Assignment:
Give again, word for word, every line in the entries below from the line with "The width and" up to and including the line with "609x500 pixels.", and no other line.

Entries shown:

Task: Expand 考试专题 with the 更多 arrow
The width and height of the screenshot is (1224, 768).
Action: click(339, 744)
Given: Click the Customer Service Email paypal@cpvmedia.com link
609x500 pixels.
...
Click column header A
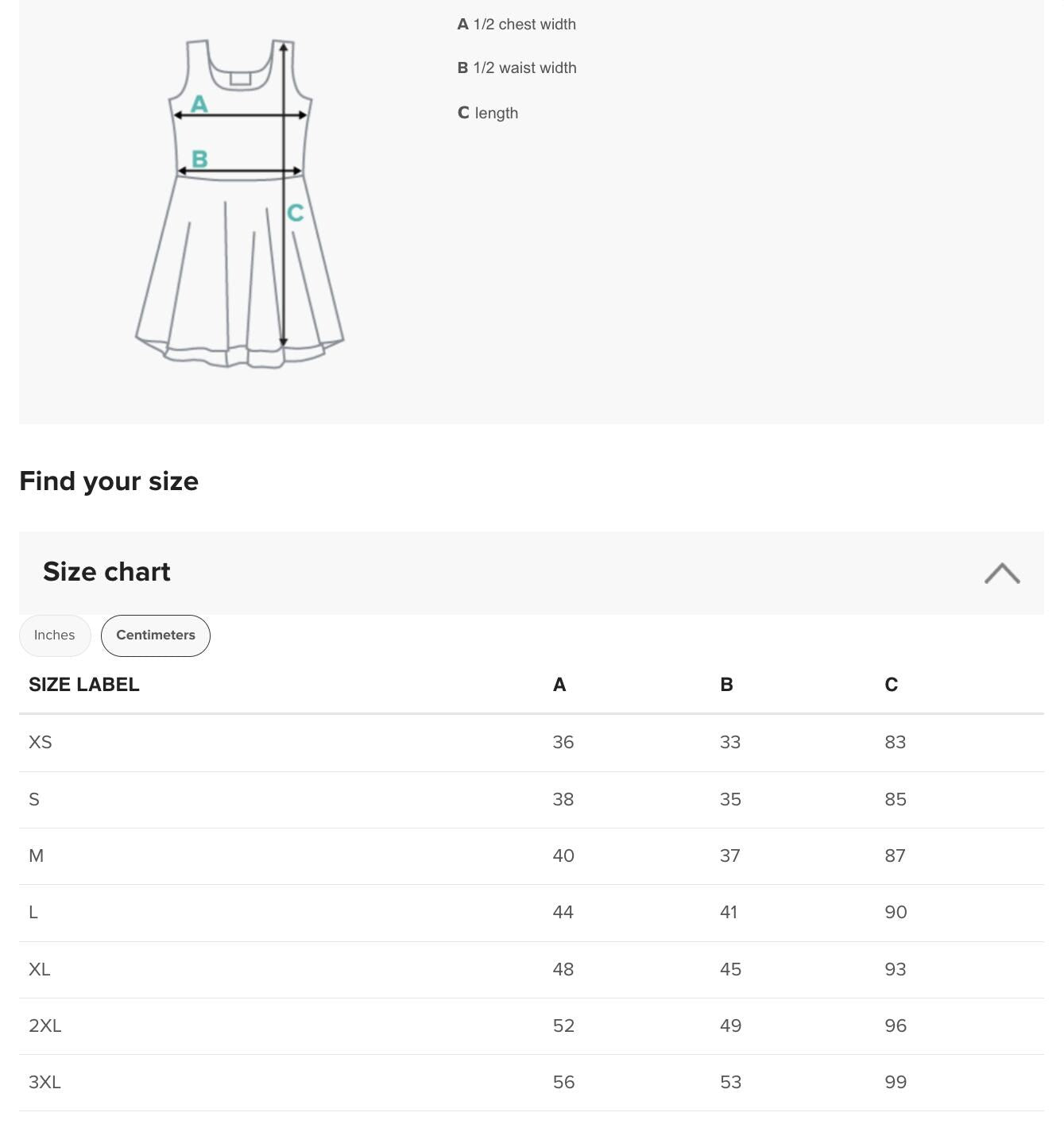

Response below:
The width and height of the screenshot is (1224, 768).
Action: click(339, 744)
Given: Click the Customer Service Email paypal@cpvmedia.com link
609x500 pixels.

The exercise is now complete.